Some Cupids kill with arrows, some with traps. Much Ado About Nothing is a funny yet emotionally charged tale of love and woe that makes it a perfect choice to set in the present day. Shot in a mere 12 days at Joss Whedon’s own house without any true movie stars, this battle-of-the-sexes story may be the sleeper hit of the summer — if Whedon fans are willing to endure two hours of iambic pentameter.
Yes, the script features an edited version of the Bard’s own play, but if stylized Shakespearean speech sounds intimidating, don’t worry: the language is totally accessible, understandable and the best part, truly delightful. After five minutes, I found myself deeply entrenched in the witty humor and relatable characters. And, best of all, it’s a love story.
Benedick (Alexis Denisof) is the iconic bachelor with no plans to marry and finds himself at constant odds with the fire-tongued Beatrice (Amy Acker). When their friends conspire to trick them into thinking each one holds a secret torch for the other, their true desires get revealed. Turns out that despite their public disdain for each other, they each have a true need to connect.

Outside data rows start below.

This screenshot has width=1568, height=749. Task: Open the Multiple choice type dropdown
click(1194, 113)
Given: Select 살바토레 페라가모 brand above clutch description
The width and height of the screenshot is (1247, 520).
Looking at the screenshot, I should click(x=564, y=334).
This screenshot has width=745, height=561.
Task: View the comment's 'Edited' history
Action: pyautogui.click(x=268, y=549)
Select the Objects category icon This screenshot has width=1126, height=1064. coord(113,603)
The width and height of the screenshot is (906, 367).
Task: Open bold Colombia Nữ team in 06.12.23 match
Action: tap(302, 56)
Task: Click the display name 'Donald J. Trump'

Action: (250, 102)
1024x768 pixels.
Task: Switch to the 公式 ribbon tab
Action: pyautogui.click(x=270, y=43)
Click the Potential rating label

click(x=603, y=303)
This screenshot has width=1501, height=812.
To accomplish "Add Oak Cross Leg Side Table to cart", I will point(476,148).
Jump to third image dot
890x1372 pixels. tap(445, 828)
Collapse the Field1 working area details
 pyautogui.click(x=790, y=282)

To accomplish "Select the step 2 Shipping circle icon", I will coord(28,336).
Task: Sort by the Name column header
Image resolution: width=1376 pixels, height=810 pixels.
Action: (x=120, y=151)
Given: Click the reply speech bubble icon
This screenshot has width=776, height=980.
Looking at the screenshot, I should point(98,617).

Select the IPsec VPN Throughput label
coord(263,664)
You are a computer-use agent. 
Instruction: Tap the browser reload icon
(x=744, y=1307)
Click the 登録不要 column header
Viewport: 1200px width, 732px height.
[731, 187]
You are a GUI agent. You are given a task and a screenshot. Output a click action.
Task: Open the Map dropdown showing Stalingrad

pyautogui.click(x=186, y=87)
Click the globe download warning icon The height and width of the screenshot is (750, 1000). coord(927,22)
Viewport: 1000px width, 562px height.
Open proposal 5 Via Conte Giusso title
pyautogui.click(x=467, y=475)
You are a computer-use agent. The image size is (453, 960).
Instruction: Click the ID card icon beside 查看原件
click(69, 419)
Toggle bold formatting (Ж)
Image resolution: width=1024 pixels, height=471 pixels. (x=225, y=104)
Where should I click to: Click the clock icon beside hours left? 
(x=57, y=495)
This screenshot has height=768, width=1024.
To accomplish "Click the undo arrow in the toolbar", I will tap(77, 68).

Instead of an Italian villa, the story is situated at a luxurious home that has a lived-in feel, adding modern ironies to the story. One scene is played in the bedroom of a little girl next to her Barbie Dreamhouse. The juxtaposition of this iconic dollhouse and the Shakespearean dialogue is simply hilarious.
When Beatrice’s cousin Hero’s (Jillian Morgese) engagement is thwarted by a deceived Claudio (Fran Kranz), much ado is made over a woman’s expectations to be pure and chaste. For a moment, I wondered how Joss Whedon was going to make this issue relevant to today’s post-sexual revolution America. But Beatrice’s “Oh God, that I were a man” speech not only feels modern, it is delivered in a powerful, poignant manner. While women have advanced in society, actress Amy Acker brilliantly exposes the lingering inequality between the sexes.
Visually, the movie surprises with its choice of black and white film, as if a nod to history and a simpler time. Whedon’s use of light is spectacular and helps the audience settle in for this stylized cinematic experience.